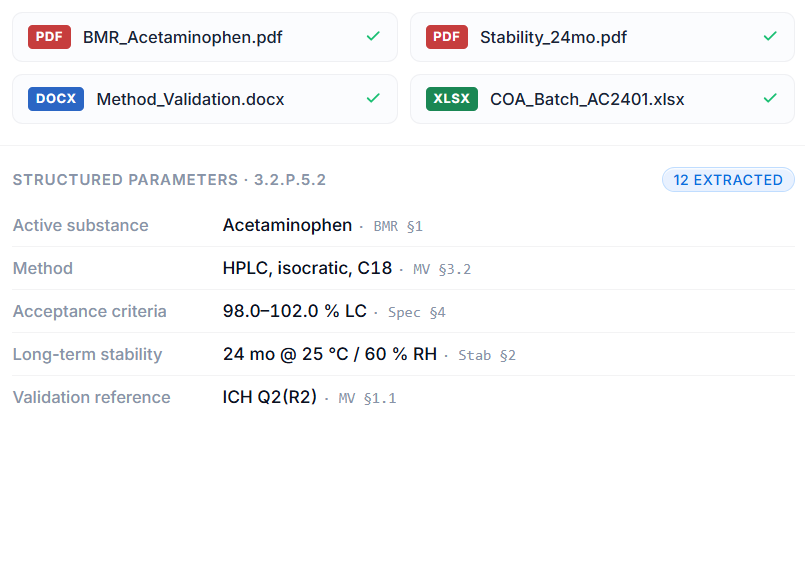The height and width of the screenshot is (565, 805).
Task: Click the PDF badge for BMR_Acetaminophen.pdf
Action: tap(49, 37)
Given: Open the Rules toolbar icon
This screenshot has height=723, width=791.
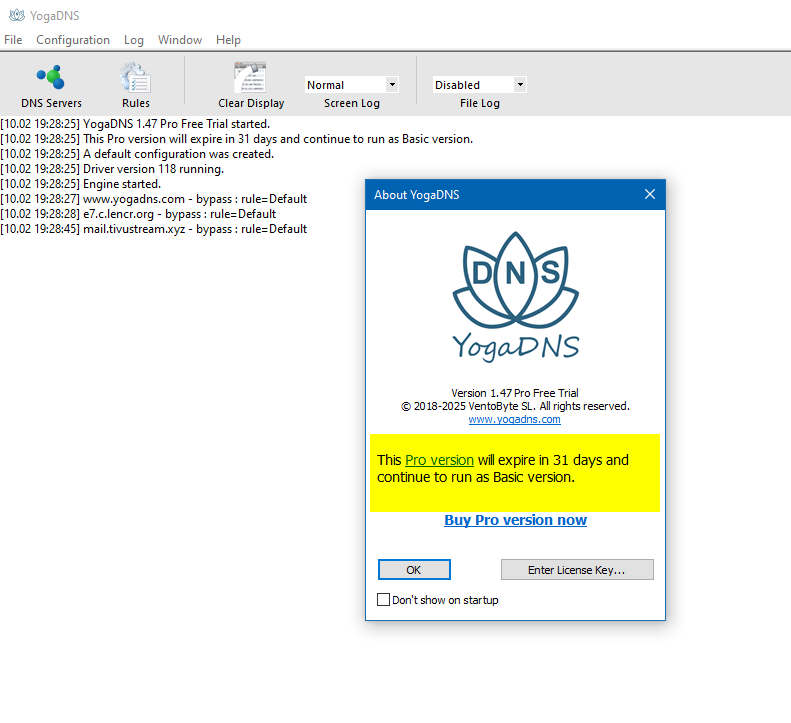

————

§ Try it: Copy out exactly the lines between the line containing "Given: Open the Rules toolbar icon" and the end of the entries, including both, and leave the pictures behind.

§ Answer box:
Given: Open the Rules toolbar icon
This screenshot has height=723, width=791.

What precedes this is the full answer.